In more modern times, the terms have been used interchangeably with given name, first name and forename in traditionally Christian countries, and are still common in day-to-day use, although today, the secular term 'first name' is considerably the most common. But the "Christian name" is not merely the forename distinctive of the individual member of a family, but the name given to the person (generally a child) at his or her christening or baptism. In pre-Reformation England, the laity was taught to administer baptism in case of necessity with the words: "I christen thee in the name of the Father" etc. To "christen" in this context is therefore to "baptise", and "Christian name" means "baptismal name".

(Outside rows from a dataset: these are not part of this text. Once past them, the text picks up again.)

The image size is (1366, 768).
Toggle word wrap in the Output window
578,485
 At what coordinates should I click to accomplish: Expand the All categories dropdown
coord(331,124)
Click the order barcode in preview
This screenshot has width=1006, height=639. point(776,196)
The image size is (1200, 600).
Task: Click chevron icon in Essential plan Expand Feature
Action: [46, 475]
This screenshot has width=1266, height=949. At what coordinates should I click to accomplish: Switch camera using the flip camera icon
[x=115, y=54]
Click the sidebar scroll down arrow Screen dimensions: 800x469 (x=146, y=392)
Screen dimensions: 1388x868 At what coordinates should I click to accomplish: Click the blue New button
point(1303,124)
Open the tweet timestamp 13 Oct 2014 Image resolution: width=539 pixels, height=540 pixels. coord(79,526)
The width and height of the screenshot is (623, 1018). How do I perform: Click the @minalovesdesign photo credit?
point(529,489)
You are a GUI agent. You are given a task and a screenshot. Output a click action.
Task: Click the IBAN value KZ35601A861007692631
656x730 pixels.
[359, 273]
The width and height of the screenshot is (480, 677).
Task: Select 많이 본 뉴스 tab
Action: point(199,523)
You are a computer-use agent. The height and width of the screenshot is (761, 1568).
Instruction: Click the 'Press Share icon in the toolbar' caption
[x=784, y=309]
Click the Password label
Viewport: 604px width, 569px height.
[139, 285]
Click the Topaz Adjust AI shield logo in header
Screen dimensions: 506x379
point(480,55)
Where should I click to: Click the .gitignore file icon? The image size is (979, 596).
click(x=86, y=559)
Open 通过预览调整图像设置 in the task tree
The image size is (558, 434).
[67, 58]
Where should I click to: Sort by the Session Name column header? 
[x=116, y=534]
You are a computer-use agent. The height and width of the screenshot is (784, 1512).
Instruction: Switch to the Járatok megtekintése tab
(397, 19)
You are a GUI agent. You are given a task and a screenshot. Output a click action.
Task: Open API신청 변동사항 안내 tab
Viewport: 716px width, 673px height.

In view of the Hebrew practice of giving a name to the male child at the time of its circumcision on the eighth day after birth (Luke 1:59), it has been maintained that the custom of conferring a name upon the newly baptised was of Apostolic origin. For instance, the apostle of the Gentiles was called Saul before his conversion and Paul afterwards. But modern scholars have rejected this contention, since the baptism of St. Paul is recorded in Acts 9:18, but the name Paul does not occur before Acts 13:9 while Saul is found several times in the interval. There is no more reason to connect the name Paul with the Apostle's baptism than there is to account in the same way for the giving of the name Cephas or Peter, which is due to another cause. In the inscriptions of the catacombs and in early Christian literature, the names of Christians in the first three centuries did not distinctively differ from the names of the pagans around them. A reference to the Epistles of St. Paul indicates that the names of pre-Christian gods and goddesses were used by his converts after their conversion as before. Hermes occurs in Romans 16:14, with a number of other purely pagan names, Epaphroditus in Phil. 4:18, Phoebe, the deaconess, in Romans 16:1.